3. Wir teilen mit dem Judentum die Schrift des Alten Testaments. Das ist möglich geworden, weil Jesus, der Begründer des Christentums, Jude war, weil die Urgemeinde von Jerusalem, die Urzelle des Christentums ausschließlich judenchristlich war – man könnte auch sagen – weil sie jüdisch war, weil die zwölf Apostel Juden waren. Es ist das große Geschenk, das wir von unseren Brüdern und Schwestern, den Juden und Jüdinnen, über Jesus und die Jerusalemer Urgemeinde erhalten haben. Es ist die feste und große  Brücke, die uns mit dem Judentum verbindet, die Kirche und Synagoge zusammenbringt. Der Differenzpunkt ist der Blick auf Jesus. Das Judentum steht noch in der Erwartung des Messias, in der Verheißung, die im Alten Testament zahlreiche Spuren hinterlassen hat und die an David erging: „... wenn du dich bei deinen Vätern zur Ruhe gelegt hast, will ich deinen leiblichen Sohn zu deinem Nachfolger bestimmen... ich will seinen Königsthron für alle Zeit festigen. Ich will ihm Vater sein, er wird mir Sohn sein“ (2Sam 7,12-14). Nach christlichem Glauben hat sich die Verheißung in Jesus von Nazaret vorläufig erfüllt. Ich sage „vorläufig“, weil auch wir noch in der Erwartung der zweiten und endgültigen Parusie dieses Messias stehen. Demnach bleibt ein gemeinsamer Ausblick auf das Kommende, auf den Kommenden, der in der Schrift verwurzelt ist und der Juden und Christen verbindet. Schmerzlich ist die Erinnerung an die Vorwürfe, die Christen den Juden im Zusammenhang mit dem Kreuzestod Jesu gemacht haben. Wir Christen haben Schuld auf uns geladen und müssen die Juden um Vergebung bitten. Wir wissen heute klarer, dass , theologisch gesprochen, wir alle Anteil haben am Tod Jesu in Sünde und Vergebung, und wir wissen, dass, historisch gesprochen, das Todesurteil über Jesus vom Römer Pontius Pilatus ausgesprochen und vollstreckt wurde.

4. Auch der Koran hat enge Beziehungen zur Schrift des Alten Testaments und auch zum Evangelium, aber in weit stärkerem Maß zum Alten Testament. Es ist zu wiederholten Malen von den „Leuten der Schrift“ oder „des Buches“ die Rede. Damit sind Juden und Christen zusammengefasst. Dabei könnte man auch übersetzten: „die Leute der Bibel“. Es wird aber auch differenziert von den Juden und Christen gesprochen. Die Christen werden immer Nazara genannt. Das sollte man mit „Nazarener“ übersetzen, ein sehr alter Name für die Anhänger Jesu, der diesen im Anschluss an Jesus, den Nazarener gegeben wurde. Als Name für die Anhänger Jesu begegnet er in Apg 24,5: „Wir haben erkannt, dass dieser Mann (Paulus) schädlich... und ein Anführer der Sekte der Nazarener ist“.

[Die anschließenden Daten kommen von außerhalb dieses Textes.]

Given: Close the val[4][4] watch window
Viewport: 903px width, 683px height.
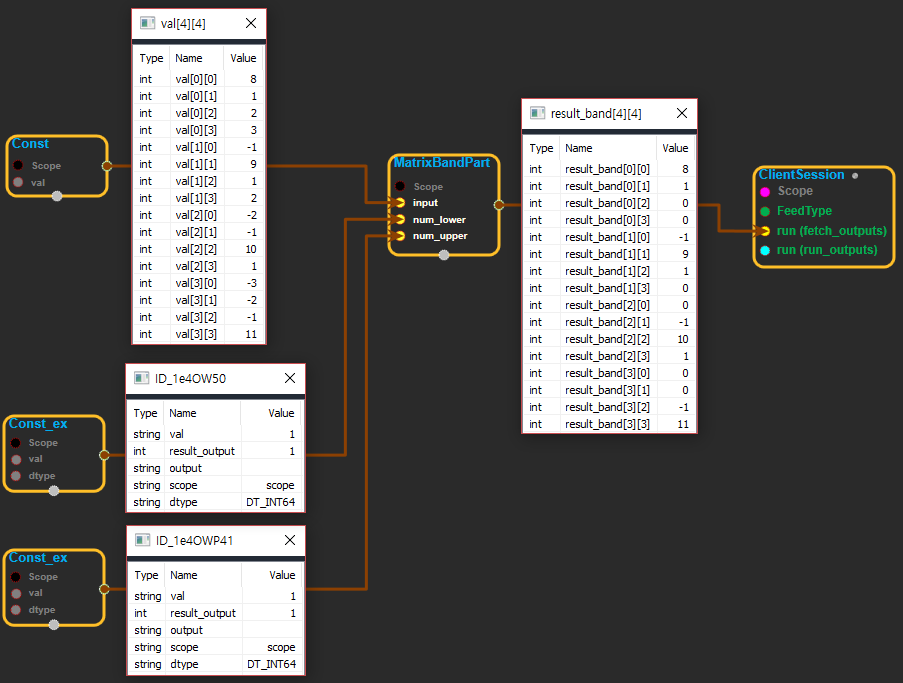Looking at the screenshot, I should coord(250,22).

Im Koran werden die alttestamentlichen Geschichten von der Schöpfung, von Noach, Abraham und Mose mit dem Auszug des Volkes aus Ägypten, von Josef immer wieder erzählt. Auch die Erzählungen vom Turmbau zu Babel, von Kain und Abel sind bekannt. Interessant ist, dass diese alttestamentlichen Traditionen nicht gemäß dem Text des Alten Testaments zitiert werden, sondern zum Teil in wörtlicher Übereinstimmung mit jüdischen Midraschim (H. Speyer). Zentral ist das Bekenntnis zum Monotheismus, das immer wieder angesprochen wird, etwa im sogenannten Thronvers: „Allah. Es gibt keinen Gott außer ihm, dem Lebendigen, dem Beständigen“ (Sure 2,255). Vergleiche dazu das Schema Israel Dtn 6,4f: „Höre Israel! Der Herr ist unser Gott, der Herr allein. So liebe denn den Herrn, deinen Gott, mit ganzem Herzen usw.“.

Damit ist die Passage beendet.